THE CLAY PIGEON is a nice little 63-minute film noir starring the real-life husband and wife team of Bill Williams and Barbara Hale.
Jim Fletcher (Williams) comes out of a coma at Long Beach Naval Hospital, only to learn he's going to be court-martialed for a wartime crime. Jim has no memory of his supposed crime and escapes from the hospital, heading for the home of his war buddy, Mark. Thanks to a newspaper headline, Jim learns that he is supposedly responsible for Mark's death. Jim, suffering from partial amnesia, hadn't even realized Mark was dead.
Jim goes on the lam with Mark's unwilling widow, Martha (Hale), who soon comes to realize that Jim is a nice guy who couldn't have killed her husband. Jim hopes that Ted Niles (Richard Quine), who was in a POW camp with Jim and Mark, will help him clear his name, but it won't be easy with strange men trailing Jim all over Los Angeles. And why is the evil prison guard who beat Jim during the war wandering around freely in the United States?
The veteran with a big problem is a familiar theme of postwar noir, and a guy and gal on the run together isn't original either, but the appealing leads and director Richard Fleischer make it work. The movie has a great sense of time and place, with atmospheric shots of L.A.'s Chinatown and the California coastline.
Fleischer was also the director of the noir titles BODYGUARD (1948) and FOLLOW ME QUIETLY (1949), which similarly teamed a man and woman to solve a crime. More significantly, Fleischer directed the noir classic THE NARROW MARGIN (1952), which is set almost entirely on a train; THE CLAY PIGEON can be looked at as a warm-up for that title, as the nail-biting climax takes place on a train outbound from Los Angeles.
In THE CLAY PIGEON Fleischer tells a fast-moving, interesting story; I like short movies but I would have been happy if this one had had another five or ten minutes to develop the plot and characters even further.

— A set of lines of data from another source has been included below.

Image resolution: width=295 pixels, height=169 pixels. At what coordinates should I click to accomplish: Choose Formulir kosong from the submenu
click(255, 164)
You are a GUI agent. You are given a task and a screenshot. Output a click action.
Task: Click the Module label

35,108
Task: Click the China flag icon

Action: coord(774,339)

Bill Williams and Barbara Hale were married in 1946, the same year Williams starred in another noir title, DEADLINE AT DAWN (1946). They costarred in A LIKELY STORY (1947) prior to making THE CLAY PIGEON. Williams and Hale also had successful TV careers, Williams in THE ADVENTURES OF KIT CARSON (1951-55) and Hale on PERRY MASON (1957-66), in a role she revived decades later for a series of successful TV-movies. Williams and Hale had three children; their son, William Katt, used his father's birth name for his acting career and starred in the popular TV series THE GREATEST AMERICAN HERO (1981). (When I was about ten I saw Katt singing "16 Going on Seventeen" in an L.A. stage production of THE SOUND OF MUSIC!) Bill Williams died in 1992; Barbara Hale just turned 90 a few weeks ago.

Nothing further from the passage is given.